● Task objective
Only an exact repetition of all the entries will be accepted.

● Dataset content
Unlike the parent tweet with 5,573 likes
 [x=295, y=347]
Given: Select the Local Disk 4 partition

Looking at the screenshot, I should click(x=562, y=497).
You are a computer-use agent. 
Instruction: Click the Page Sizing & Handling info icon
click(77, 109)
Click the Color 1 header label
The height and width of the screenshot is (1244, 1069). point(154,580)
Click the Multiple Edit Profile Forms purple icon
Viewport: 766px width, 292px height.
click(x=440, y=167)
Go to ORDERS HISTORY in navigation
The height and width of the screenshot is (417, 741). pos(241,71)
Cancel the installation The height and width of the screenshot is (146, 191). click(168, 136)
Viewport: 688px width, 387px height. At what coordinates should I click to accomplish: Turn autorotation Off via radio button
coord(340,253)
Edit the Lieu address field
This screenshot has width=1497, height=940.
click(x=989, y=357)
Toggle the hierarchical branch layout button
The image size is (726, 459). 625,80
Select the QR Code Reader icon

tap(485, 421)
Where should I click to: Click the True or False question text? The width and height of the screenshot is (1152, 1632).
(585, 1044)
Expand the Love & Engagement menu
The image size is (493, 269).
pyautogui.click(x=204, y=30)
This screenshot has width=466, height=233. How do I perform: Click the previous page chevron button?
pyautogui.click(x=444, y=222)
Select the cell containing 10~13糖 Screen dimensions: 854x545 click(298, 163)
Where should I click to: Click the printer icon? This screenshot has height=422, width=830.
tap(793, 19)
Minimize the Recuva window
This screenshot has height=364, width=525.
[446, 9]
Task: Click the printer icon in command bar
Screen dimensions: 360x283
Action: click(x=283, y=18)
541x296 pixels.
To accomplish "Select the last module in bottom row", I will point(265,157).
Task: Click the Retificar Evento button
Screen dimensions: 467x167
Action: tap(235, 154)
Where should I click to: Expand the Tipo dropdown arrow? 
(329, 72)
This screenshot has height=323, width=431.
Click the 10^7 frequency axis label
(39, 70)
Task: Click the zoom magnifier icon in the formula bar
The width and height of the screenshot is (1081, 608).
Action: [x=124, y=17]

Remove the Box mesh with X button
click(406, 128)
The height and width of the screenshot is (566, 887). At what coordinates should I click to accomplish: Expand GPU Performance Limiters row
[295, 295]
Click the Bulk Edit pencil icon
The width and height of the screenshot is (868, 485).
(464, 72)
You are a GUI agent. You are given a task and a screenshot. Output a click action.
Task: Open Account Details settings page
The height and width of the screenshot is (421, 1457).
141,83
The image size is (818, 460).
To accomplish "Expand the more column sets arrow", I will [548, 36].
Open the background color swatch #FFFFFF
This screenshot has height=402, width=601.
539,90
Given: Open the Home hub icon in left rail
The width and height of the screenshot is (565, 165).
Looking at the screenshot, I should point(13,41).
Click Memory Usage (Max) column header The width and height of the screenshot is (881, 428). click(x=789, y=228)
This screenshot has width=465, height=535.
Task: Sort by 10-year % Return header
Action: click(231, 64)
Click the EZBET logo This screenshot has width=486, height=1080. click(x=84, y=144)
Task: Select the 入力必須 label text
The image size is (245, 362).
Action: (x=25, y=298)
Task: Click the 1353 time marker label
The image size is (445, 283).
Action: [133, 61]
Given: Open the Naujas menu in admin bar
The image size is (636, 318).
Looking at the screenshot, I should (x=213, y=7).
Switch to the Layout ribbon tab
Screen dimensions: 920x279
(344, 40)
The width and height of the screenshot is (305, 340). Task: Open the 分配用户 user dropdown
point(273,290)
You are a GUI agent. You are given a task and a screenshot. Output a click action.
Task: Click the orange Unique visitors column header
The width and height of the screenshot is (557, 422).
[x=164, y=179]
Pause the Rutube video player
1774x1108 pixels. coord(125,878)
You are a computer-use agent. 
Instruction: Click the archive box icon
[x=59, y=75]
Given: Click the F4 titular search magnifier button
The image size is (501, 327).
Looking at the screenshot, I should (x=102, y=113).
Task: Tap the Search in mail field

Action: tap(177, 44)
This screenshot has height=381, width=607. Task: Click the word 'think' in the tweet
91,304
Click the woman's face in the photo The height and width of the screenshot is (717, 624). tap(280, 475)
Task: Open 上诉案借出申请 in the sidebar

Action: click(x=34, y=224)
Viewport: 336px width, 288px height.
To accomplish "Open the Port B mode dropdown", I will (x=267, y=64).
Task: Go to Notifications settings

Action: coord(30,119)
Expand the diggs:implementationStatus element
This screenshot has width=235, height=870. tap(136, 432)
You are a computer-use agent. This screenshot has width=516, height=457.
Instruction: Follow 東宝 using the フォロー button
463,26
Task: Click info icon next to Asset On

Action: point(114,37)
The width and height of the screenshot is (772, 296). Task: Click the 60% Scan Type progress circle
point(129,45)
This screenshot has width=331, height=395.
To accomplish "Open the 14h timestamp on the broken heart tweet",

● Solution to this task
Unlike the parent tweet with 5,573 likes
 [x=295, y=347]
Given: Select the Local Disk 4 partition

Looking at the screenshot, I should click(x=562, y=497).
You are a computer-use agent. 
Instruction: Click the Page Sizing & Handling info icon
click(77, 109)
Click the Color 1 header label
The height and width of the screenshot is (1244, 1069). point(154,580)
Click the Multiple Edit Profile Forms purple icon
Viewport: 766px width, 292px height.
click(x=440, y=167)
Go to ORDERS HISTORY in navigation
The height and width of the screenshot is (417, 741). pos(241,71)
Cancel the installation The height and width of the screenshot is (146, 191). click(168, 136)
Viewport: 688px width, 387px height. At what coordinates should I click to accomplish: Turn autorotation Off via radio button
coord(340,253)
Edit the Lieu address field
This screenshot has width=1497, height=940.
click(x=989, y=357)
Toggle the hierarchical branch layout button
The image size is (726, 459). 625,80
Select the QR Code Reader icon

tap(485, 421)
Where should I click to: Click the True or False question text? The width and height of the screenshot is (1152, 1632).
(585, 1044)
Expand the Love & Engagement menu
The image size is (493, 269).
pyautogui.click(x=204, y=30)
This screenshot has width=466, height=233. How do I perform: Click the previous page chevron button?
pyautogui.click(x=444, y=222)
Select the cell containing 10~13糖 Screen dimensions: 854x545 click(298, 163)
Where should I click to: Click the printer icon? This screenshot has height=422, width=830.
tap(793, 19)
Minimize the Recuva window
This screenshot has height=364, width=525.
[446, 9]
Task: Click the printer icon in command bar
Screen dimensions: 360x283
Action: click(x=283, y=18)
541x296 pixels.
To accomplish "Select the last module in bottom row", I will point(265,157).
Task: Click the Retificar Evento button
Screen dimensions: 467x167
Action: tap(235, 154)
Where should I click to: Expand the Tipo dropdown arrow? 
(329, 72)
This screenshot has height=323, width=431.
Click the 10^7 frequency axis label
(39, 70)
Task: Click the zoom magnifier icon in the formula bar
The width and height of the screenshot is (1081, 608).
Action: [x=124, y=17]

Remove the Box mesh with X button
click(406, 128)
The height and width of the screenshot is (566, 887). At what coordinates should I click to accomplish: Expand GPU Performance Limiters row
[295, 295]
Click the Bulk Edit pencil icon
The width and height of the screenshot is (868, 485).
(464, 72)
You are a GUI agent. You are given a task and a screenshot. Output a click action.
Task: Open Account Details settings page
The height and width of the screenshot is (421, 1457).
141,83
The image size is (818, 460).
To accomplish "Expand the more column sets arrow", I will [548, 36].
Open the background color swatch #FFFFFF
This screenshot has height=402, width=601.
539,90
Given: Open the Home hub icon in left rail
The width and height of the screenshot is (565, 165).
Looking at the screenshot, I should point(13,41).
Click Memory Usage (Max) column header The width and height of the screenshot is (881, 428). click(x=789, y=228)
This screenshot has width=465, height=535.
Task: Sort by 10-year % Return header
Action: click(231, 64)
Click the EZBET logo This screenshot has width=486, height=1080. click(x=84, y=144)
Task: Select the 入力必須 label text
The image size is (245, 362).
Action: (x=25, y=298)
Task: Click the 1353 time marker label
The image size is (445, 283).
Action: [133, 61]
Given: Open the Naujas menu in admin bar
The image size is (636, 318).
Looking at the screenshot, I should (x=213, y=7).
Switch to the Layout ribbon tab
Screen dimensions: 920x279
(344, 40)
The width and height of the screenshot is (305, 340). Task: Open the 分配用户 user dropdown
point(273,290)
You are a GUI agent. You are given a task and a screenshot. Output a click action.
Task: Click the orange Unique visitors column header
The width and height of the screenshot is (557, 422).
[x=164, y=179]
Pause the Rutube video player
1774x1108 pixels. coord(125,878)
You are a computer-use agent. 
Instruction: Click the archive box icon
[x=59, y=75]
Given: Click the F4 titular search magnifier button
The image size is (501, 327).
Looking at the screenshot, I should (x=102, y=113).
Task: Tap the Search in mail field

Action: tap(177, 44)
This screenshot has height=381, width=607. Task: Click the word 'think' in the tweet
91,304
Click the woman's face in the photo The height and width of the screenshot is (717, 624). tap(280, 475)
Task: Open 上诉案借出申请 in the sidebar

Action: click(x=34, y=224)
Viewport: 336px width, 288px height.
To accomplish "Open the Port B mode dropdown", I will (x=267, y=64).
Task: Go to Notifications settings

Action: coord(30,119)
Expand the diggs:implementationStatus element
This screenshot has width=235, height=870. tap(136, 432)
You are a computer-use agent. This screenshot has width=516, height=457.
Instruction: Follow 東宝 using the フォロー button
463,26
Task: Click info icon next to Asset On

Action: point(114,37)
The width and height of the screenshot is (772, 296). Task: Click the 60% Scan Type progress circle
point(129,45)
This screenshot has width=331, height=395.
To accomplish "Open the 14h timestamp on the broken heart tweet",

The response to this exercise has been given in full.